Esther organizó a sus compañeras de trabajo y formó un comité femenino, militó después activamente en el Partido Revolucionarios Febrerista y tuvo que irse del país porque sus ideas políticas ponían en peligro su libertad. Hasta hoy viven algunos de aquellos que fueron mozos entonces y que solicitaron su ayuda cuando se sintieron perseguidos.
Una vez presa no tuvo la suerte de su hija, ella nunca más apareció.

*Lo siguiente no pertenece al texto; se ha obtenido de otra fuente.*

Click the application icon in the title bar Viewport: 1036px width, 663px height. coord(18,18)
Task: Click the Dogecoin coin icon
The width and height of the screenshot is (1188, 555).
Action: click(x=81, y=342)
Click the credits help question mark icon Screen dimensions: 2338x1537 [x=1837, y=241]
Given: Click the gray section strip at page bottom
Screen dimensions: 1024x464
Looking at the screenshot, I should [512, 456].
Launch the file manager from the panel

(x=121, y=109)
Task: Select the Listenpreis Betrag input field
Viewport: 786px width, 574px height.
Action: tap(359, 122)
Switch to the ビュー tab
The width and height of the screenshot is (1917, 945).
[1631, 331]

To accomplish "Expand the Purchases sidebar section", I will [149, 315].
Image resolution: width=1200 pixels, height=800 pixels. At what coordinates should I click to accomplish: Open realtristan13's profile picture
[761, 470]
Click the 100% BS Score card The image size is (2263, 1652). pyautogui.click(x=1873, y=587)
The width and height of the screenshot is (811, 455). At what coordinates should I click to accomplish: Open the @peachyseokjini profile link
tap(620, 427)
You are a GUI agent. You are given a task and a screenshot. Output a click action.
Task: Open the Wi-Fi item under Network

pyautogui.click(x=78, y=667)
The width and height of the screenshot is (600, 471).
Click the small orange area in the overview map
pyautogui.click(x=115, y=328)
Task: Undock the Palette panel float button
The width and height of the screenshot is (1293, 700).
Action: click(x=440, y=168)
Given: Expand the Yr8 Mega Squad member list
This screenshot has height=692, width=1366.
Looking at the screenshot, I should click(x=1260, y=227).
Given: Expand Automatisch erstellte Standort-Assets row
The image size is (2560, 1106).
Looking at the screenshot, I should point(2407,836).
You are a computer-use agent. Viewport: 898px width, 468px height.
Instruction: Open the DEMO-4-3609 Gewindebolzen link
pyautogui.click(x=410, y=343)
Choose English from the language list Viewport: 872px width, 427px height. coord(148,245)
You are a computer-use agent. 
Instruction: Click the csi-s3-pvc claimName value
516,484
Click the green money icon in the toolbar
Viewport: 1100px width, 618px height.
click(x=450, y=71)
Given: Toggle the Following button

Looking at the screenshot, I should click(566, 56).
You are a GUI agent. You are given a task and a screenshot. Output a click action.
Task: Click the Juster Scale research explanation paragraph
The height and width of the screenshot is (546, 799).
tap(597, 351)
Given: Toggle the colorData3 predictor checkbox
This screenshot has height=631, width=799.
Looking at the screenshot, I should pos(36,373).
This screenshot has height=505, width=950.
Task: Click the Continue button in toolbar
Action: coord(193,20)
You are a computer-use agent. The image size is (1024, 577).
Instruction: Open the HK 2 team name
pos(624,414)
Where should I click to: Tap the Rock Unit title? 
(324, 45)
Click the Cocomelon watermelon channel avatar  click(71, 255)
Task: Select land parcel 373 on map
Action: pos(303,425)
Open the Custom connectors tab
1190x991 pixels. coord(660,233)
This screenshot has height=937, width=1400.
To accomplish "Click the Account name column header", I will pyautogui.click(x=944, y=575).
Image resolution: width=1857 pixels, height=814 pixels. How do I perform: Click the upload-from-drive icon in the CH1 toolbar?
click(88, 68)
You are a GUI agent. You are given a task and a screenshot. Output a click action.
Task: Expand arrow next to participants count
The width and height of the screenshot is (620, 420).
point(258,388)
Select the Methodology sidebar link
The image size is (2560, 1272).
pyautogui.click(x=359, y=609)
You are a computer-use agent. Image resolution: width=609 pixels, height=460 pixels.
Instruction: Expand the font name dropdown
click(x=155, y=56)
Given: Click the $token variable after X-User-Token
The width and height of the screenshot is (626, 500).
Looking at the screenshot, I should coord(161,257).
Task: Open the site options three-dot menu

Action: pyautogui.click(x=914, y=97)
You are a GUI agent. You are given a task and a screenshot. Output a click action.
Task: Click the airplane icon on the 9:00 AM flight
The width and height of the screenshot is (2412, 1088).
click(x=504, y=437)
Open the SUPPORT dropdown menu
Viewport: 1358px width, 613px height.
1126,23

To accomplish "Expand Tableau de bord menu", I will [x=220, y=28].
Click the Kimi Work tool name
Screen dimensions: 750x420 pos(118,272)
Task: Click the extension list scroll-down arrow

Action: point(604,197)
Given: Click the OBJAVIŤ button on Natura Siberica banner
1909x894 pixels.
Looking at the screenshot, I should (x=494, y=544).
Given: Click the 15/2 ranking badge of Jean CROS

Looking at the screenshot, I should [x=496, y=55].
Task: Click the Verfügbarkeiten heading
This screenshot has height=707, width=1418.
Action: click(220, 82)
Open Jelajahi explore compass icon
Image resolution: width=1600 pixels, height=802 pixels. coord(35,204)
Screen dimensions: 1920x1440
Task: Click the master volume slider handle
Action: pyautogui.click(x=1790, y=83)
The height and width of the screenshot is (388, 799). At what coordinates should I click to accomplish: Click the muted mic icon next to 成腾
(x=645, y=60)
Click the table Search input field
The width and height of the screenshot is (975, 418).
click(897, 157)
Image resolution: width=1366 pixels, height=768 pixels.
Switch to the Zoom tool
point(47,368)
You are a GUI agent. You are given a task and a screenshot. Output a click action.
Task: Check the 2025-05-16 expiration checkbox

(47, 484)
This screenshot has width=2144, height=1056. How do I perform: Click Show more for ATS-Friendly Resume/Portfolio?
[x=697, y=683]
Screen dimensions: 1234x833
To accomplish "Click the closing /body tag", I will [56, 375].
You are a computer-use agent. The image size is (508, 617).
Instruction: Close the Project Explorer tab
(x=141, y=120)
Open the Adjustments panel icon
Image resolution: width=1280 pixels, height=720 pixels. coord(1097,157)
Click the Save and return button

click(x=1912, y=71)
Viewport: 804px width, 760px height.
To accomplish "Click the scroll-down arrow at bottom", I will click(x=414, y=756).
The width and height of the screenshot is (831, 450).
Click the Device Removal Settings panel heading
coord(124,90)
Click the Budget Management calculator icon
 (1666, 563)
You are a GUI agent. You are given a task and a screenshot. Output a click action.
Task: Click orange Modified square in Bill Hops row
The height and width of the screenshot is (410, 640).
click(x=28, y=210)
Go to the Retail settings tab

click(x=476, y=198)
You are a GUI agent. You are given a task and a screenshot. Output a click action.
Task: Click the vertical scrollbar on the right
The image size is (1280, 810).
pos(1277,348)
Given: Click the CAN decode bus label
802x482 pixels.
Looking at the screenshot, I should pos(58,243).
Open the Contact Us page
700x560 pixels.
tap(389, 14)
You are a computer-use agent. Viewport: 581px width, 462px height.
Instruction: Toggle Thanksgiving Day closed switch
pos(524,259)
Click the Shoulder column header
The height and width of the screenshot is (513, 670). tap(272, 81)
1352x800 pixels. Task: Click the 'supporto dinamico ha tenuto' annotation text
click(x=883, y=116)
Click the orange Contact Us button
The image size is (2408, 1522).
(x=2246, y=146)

De acuerdo a testimonios de algunos prisioneros sobrevivientes, se supo, luego de caída la dictadura militar, que ella había estado prisionera en la ESMA (Escuela Superior de Mecánica de la Armada), en una sección llamada “capucha”, junto a las dos monjas francesas capturadas el mismo día en la Iglesia de la Santa Cruz, y con otro grupo de familiares de desaparecidos. No duraron mucho en ese lugar, en menos de un mes, se les dio la dosis de pentonaval (droga que los sedaba) las subieron a un avión y las enviaron a lo que -entre los represores- denominaban vuelos de la muerte. Los cuerpos eran arrojados desde el aire al Río de la Plata y caían, a veces en el agua y otras no.
Fue así que un grupo de esos prisioneros caídos cerca de la localidad de General Lavalle tuvieron el destino de ser enterrados en una fosa común del cementerio de esa población. Muchos años después, cuando se iniciaron las investigaciones sobre las atrocidades cometidas por los militares, esos restos enterrados en Gral. Lavalle fueron exhumados y se comprobó que habían pertenecido, un grupo, a Esther Ballestrino de Careaga. Hoy, ella duerme en paz en el jardín de la Iglesia de la Santa Cruz.
Es un círculo el de mi vida, un círculo perfecto. Mi cuerpo, comido por los peces del caudaloso torrente no siente nada, ya estoy muerta. He sido devuelta a las aguas, porque de ellas salí cuando nací. Mi espíritu ha reconocido el viejo camino y sobre las aguas marrones, profundas y vitales, quise volar al norte, hasta el punto donde se encuentran el Paraná y el Paraguay, nuestras aguas madres. He llegado por fín.
Las fuerzas policiales de la dictadura la habían asesinado pero no pudieron borrar a Esther de nuestra memoria, ella sigue alentando en nuestros recuerdos.